My original idea was to do three separate reviews for the trilogy, looking at each book separately.
However, I found myself unable to stop after The Blade Itself; I had kind of suspected that this would be the case by the end of Chapter 1, to be honest. I had opened TBI without any expectations or pre-conceived ideas about what to expect and man, Joe’s gritty and hopelessly addictive style was a revelation, as was the seemingly effortless way that he deals with the various threads and points of view, keeping them tight and lean.
The story evolves as it progresses, building a cast of characters that are sympathetic, likeable and complex, without ever threatening to bog things down with excruciating lumps of exposition. The trilogy covers little over a year in the life of the characters, and crams in two different wars, a (almost) heroic quest to the Edge of the World, murder, intrigue, betrayal, ungainly sex, cannibals, feuding mages from the dawn of civilisation and the occasional exploding henchman.
Say one thing for Joe Abercrombie, say he can write!

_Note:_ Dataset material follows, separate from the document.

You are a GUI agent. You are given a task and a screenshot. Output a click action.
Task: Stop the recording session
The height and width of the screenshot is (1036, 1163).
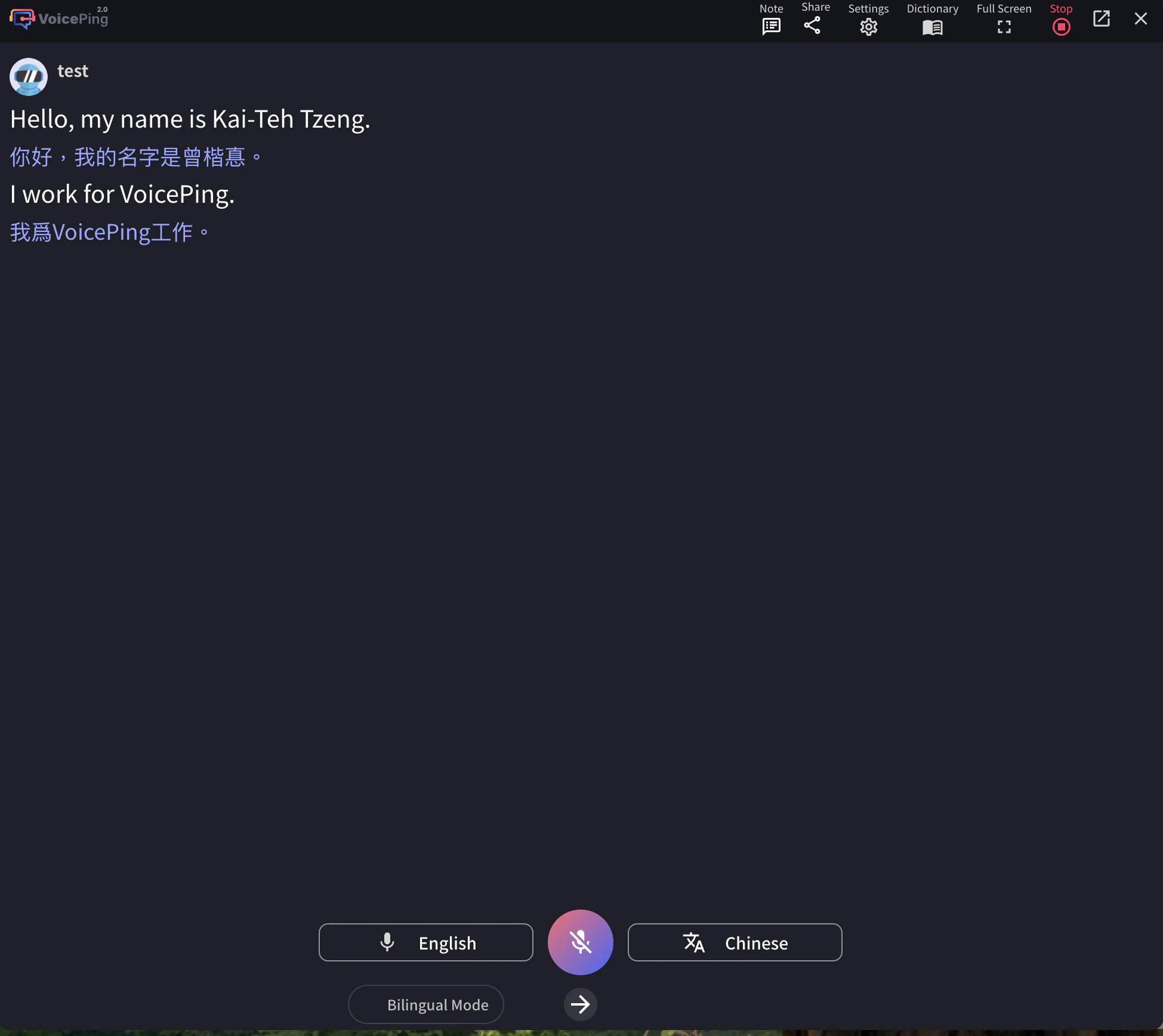click(x=1061, y=26)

Some people might feel the trilogy is a bit light on the world building side of things, but any perceived shortcomings in this respect are more than compensated for by the fluid storytelling and irresistible pace. It’s a thoroughly entertaining body of work and deserves a prominent place on anyone’s bookshelf.
As this is one of our Summer Reads List books I have to give it 9 / 10 stars as it is just that blindingy good a read.